My homesickness for Appalachia propelled me to drag my husband south for a week of dancing, and after one night he was hooked. We copied down the figures and calls, bought a few records, and returned eager to share this tradition with the folks up north.

John and I offered a class through our local community education system. A dozen people came. Most of us were newcomers to the area, young college graduates looking for inexpensive entertainment and a way to make friends. While dancing to taped music was adequate for classes, several of us mulled over the idea of a live band that would play for monthly dances.

At first, anyone who could play an instrument sat in on those early dances. Hidden behind sheet music, we practiced our fiddles, guitars, tin whistles, and accordions.

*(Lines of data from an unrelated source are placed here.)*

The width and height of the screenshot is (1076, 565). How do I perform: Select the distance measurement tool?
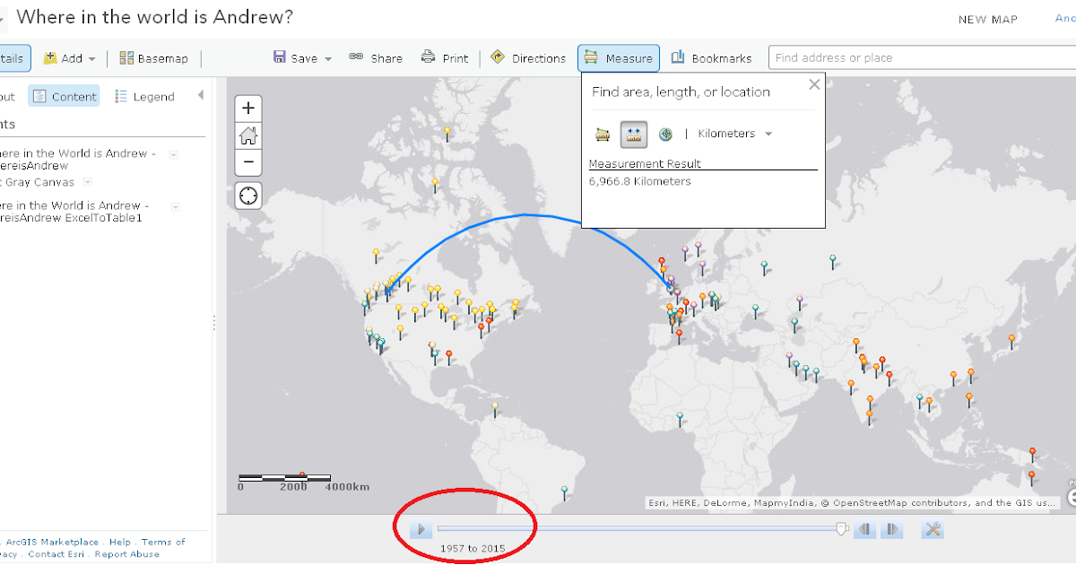click(634, 133)
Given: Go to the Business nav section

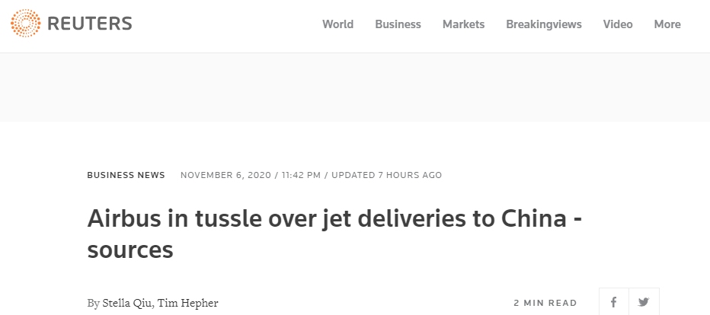Looking at the screenshot, I should [x=398, y=24].
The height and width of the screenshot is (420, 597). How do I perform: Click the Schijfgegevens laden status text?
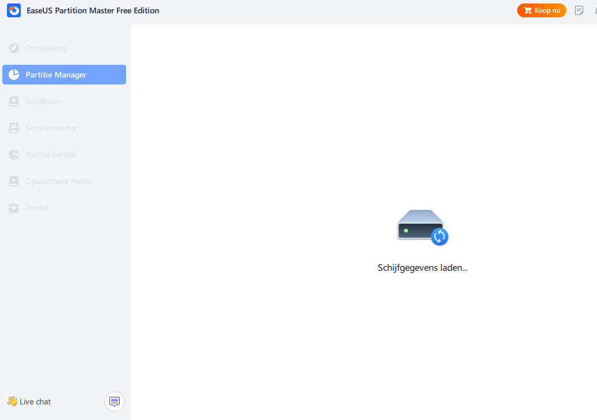(x=423, y=268)

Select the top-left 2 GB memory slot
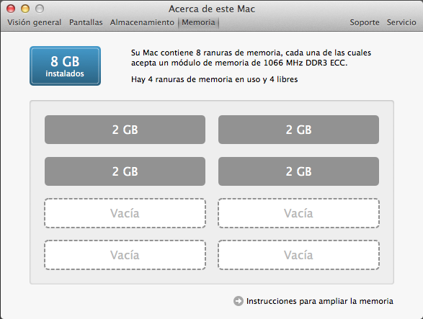pos(125,130)
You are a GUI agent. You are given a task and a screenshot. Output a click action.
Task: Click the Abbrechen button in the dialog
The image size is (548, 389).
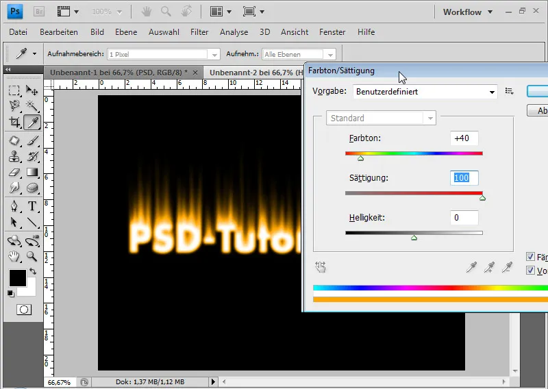(538, 110)
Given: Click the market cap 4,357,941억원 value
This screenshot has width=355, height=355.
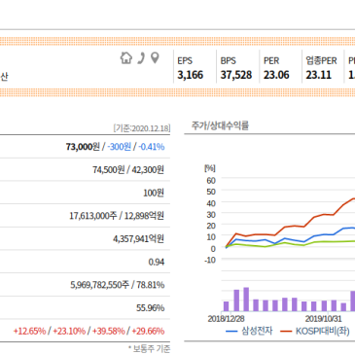Looking at the screenshot, I should pyautogui.click(x=138, y=239).
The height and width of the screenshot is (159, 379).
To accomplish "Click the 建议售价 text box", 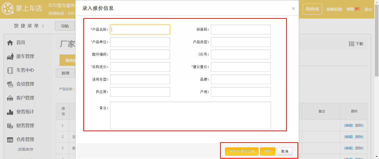I will [x=241, y=67].
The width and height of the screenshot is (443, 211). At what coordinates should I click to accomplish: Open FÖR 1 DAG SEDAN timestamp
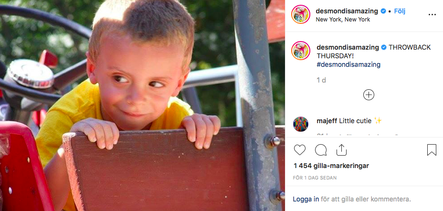click(x=315, y=178)
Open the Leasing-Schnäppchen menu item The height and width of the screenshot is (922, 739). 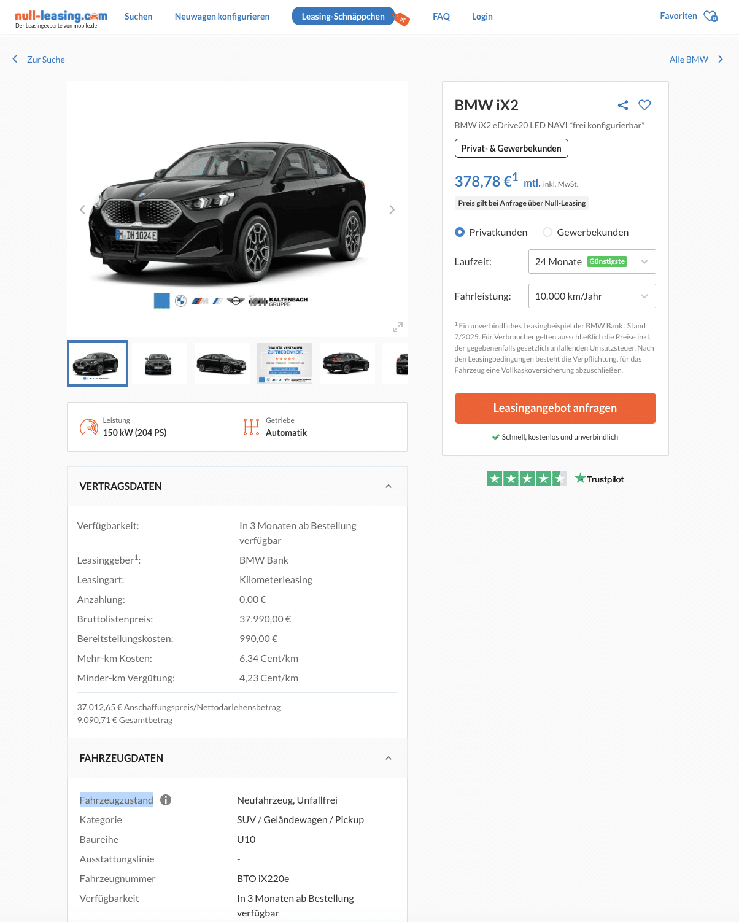click(x=343, y=17)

We jumped into the world of traditional music with reckless abandon. A core group of musicians ultimately evolved into a contra dance band that we called Wild Thyme. It played all over Michigan as contra dancing swept the state.

Eventually the demands of children and careers dissolved Wild Thyme. New contra dance bands played for the monthly dances. Our band's name became a memory of those energetic years after college.

But last fall, one of the band members (nicknamed Mad Robin after the dance tune) nudged and prodded past band members with a proposal to play together again. Why not stage a 20-year reunion, she asked.

Ten years had elapsed since most of the band had played for an event. Other people encouraged the idea, and Mad Robin scheduled practices at which half the time was spent catching up on where our now-grown-up children were going to college. We joked that we should change our band name to Silver Thyme, given all the gray hair we now sported, while trying to remember those tunes we had not played for so many years.

Last March 15, we tuned our instruments, took a deep breath, and lit into a medley of jigs. We looked out at our friends, parents, and children as 100 people swung partners. Others lined the hall, listening. The room throbbed with the beat of the music and the energy of the dancers. An 8-year-old girl in a red kerchief danced with a gray-haired gentleman while groups of teenagers helped one another learn the figures.

While this dancing community's roots may only sink down 20 years, no longer were we isolated residents. The lives of friends that had met on the dance floor had intertwined as we supported each other during times of crisis, and together we had celebrated births and weddings. New faces and younger faces ensured that the tradition would thrive. Joyfully along the contra lines, the dancers held hands, listened to the caller, and stepped to the music that flew from our fingers and joined our hearts.